# EXTRACTED MATERIAL:
________

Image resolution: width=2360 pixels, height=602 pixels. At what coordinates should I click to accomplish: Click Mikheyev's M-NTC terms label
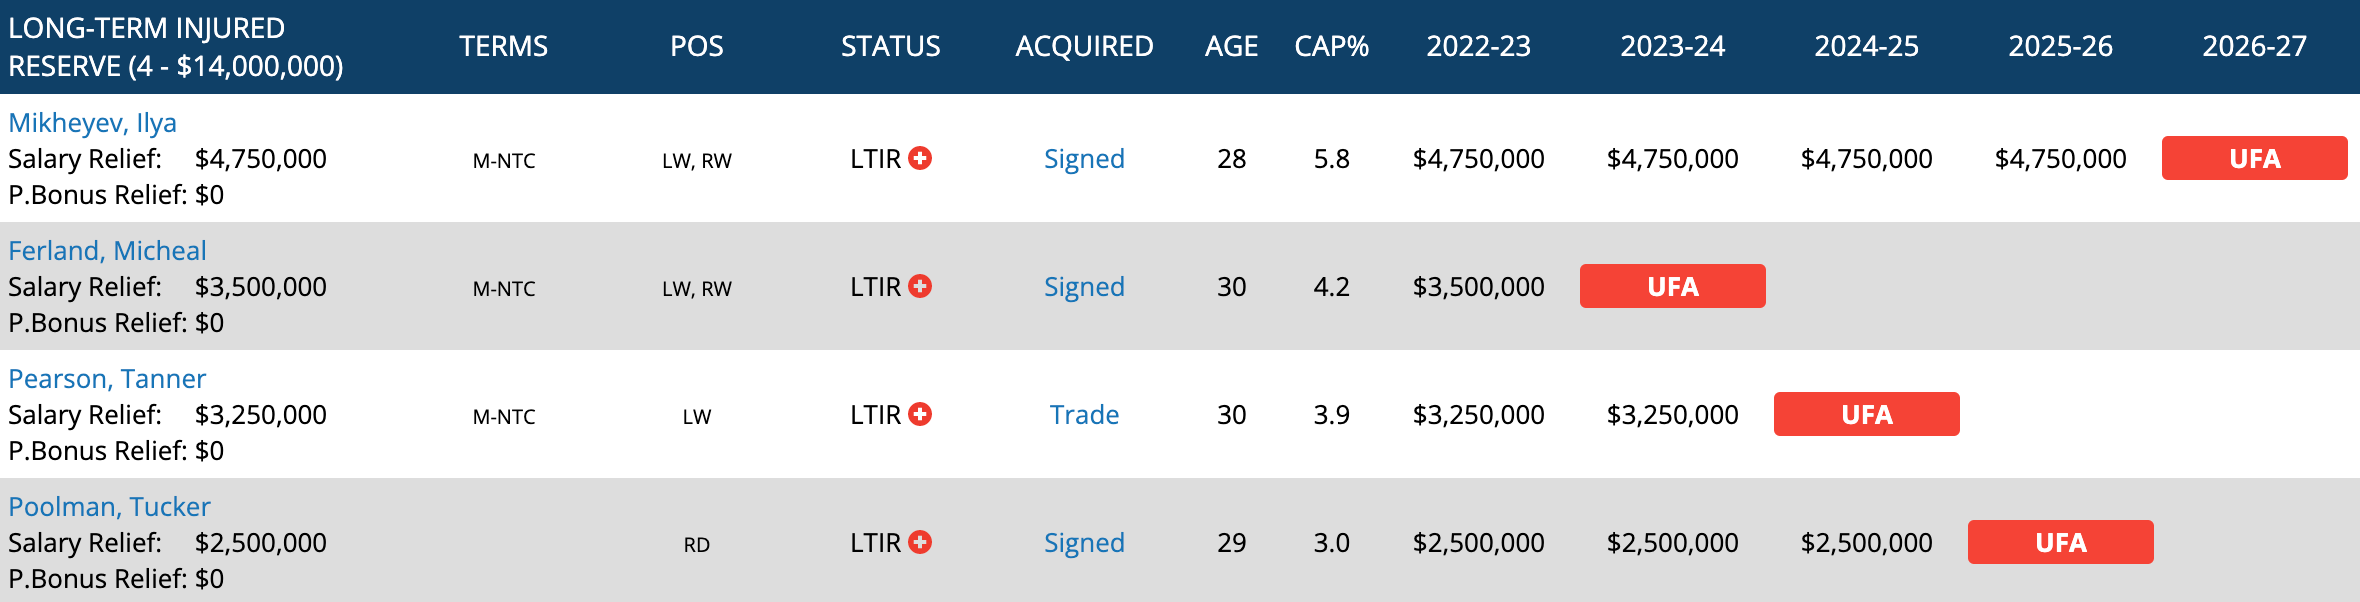click(504, 160)
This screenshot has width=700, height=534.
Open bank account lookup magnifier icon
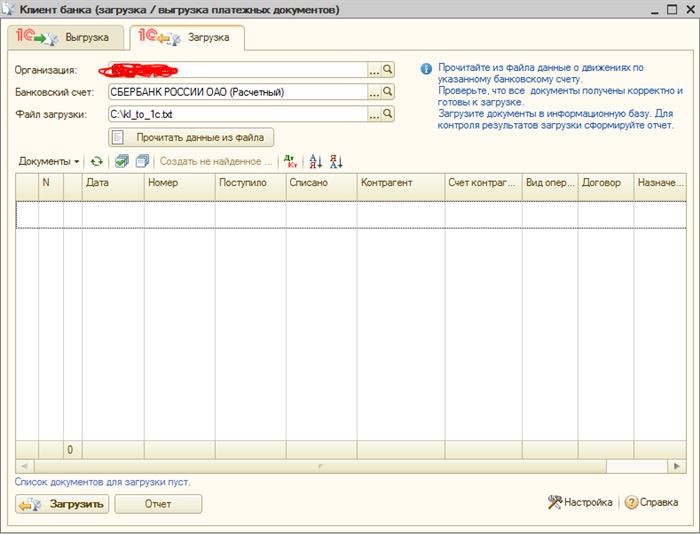tap(388, 92)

________

An unchanged copy of the listing, with no pictures, should be returned.

Image resolution: width=2360 pixels, height=602 pixels. At what coordinates should I click to accomplish: Click Mikheyev's M-NTC terms label
click(504, 160)
This screenshot has width=700, height=534.
Open bank account lookup magnifier icon
tap(388, 92)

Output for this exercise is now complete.